We make the decision to go to the OR.. NOW! We call up to the operating room and tell them we are coming up for an exploratory laparotomy. It’s a race against time and as we scrub in and get sterile, the surgical staff help get the patient prepped and draped for incision. We perform a quick time-out and make an incision. The moment we enter the abdomen, a fountain of blood erupts from the belly followed by edematous bowels! Its impossible to tell where or what the source is and we quickly pack all four quadrants of the belly. We pause for a minute and collectively catch our breath. Then we commence removing the packs. We start in the RUQ. Nothing. The liver looks healthy and there is no evidence of a bile leak. Next is the LUQ where the entry site is. The stomach looks healthy, however there are several loops of small bowel that have been shredded. Still no source of bleeding. LLQ is next. Nothing of significance. We get to the RLQ and prepare for a gush of blood upon removal of the packing. We are not disappointed. However, the blood fills the abdomen faster than we can identify the vessel or vessels responsible for the hemorrhaging. We re-pack the RLQ.
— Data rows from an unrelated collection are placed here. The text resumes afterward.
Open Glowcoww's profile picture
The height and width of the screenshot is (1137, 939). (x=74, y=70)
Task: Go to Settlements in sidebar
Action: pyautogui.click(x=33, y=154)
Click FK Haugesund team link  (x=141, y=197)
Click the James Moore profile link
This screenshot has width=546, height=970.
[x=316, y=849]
Meanwhile, on the other side of the curtain, anesthesia is frantically trying to keep up with the blood loss: hanging bags and bags of blood product. TAKE 2. We remove the packing and place pool suckers to evacuate the active hemorrhage from our field of view. We identify the culprit: the right external iliac artery. The vessel is shredded and looks beyond repair. To stop the bleeding, we have to get proximal and distal control of the blood vessel. We split into two teams. I focus my attention on the right groin and make an oblique incision to find the common femoral artery and gain distal control of the vessel. By this time our vascular surgery colleagues have joined us in the OR. We devise a plan to bypass the damaged artery with the great saphenous vein found in the medial aspect of the thigh. By placing a vessel loop around the common femoral artery distally and proximally at the take off of the external iliac, we are able to tie off the vessel and stop the bleeding for the repair.
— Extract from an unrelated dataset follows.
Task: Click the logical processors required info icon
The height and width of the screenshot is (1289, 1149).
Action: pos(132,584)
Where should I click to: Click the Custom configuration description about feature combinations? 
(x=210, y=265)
At the end of the case the repair looks good and the bleeding has stopped. Because of all of the transfusions the patient received in the ED and during the case, he will have to stay on the breathing machine. In addition, the patient’s blood pH is extremely acidotic. We wheel him to the ICU where the true uphill battle to save his life begins..
Dr. Tomi Obafemi is a resident physician in cardiothoracic surgery at Stanford University. He was born in Lagos Nigeria, moved to Chicago, then New Zealand. He returned to the U.S. for college, then attended medical school at The University of Texas Medical Branch.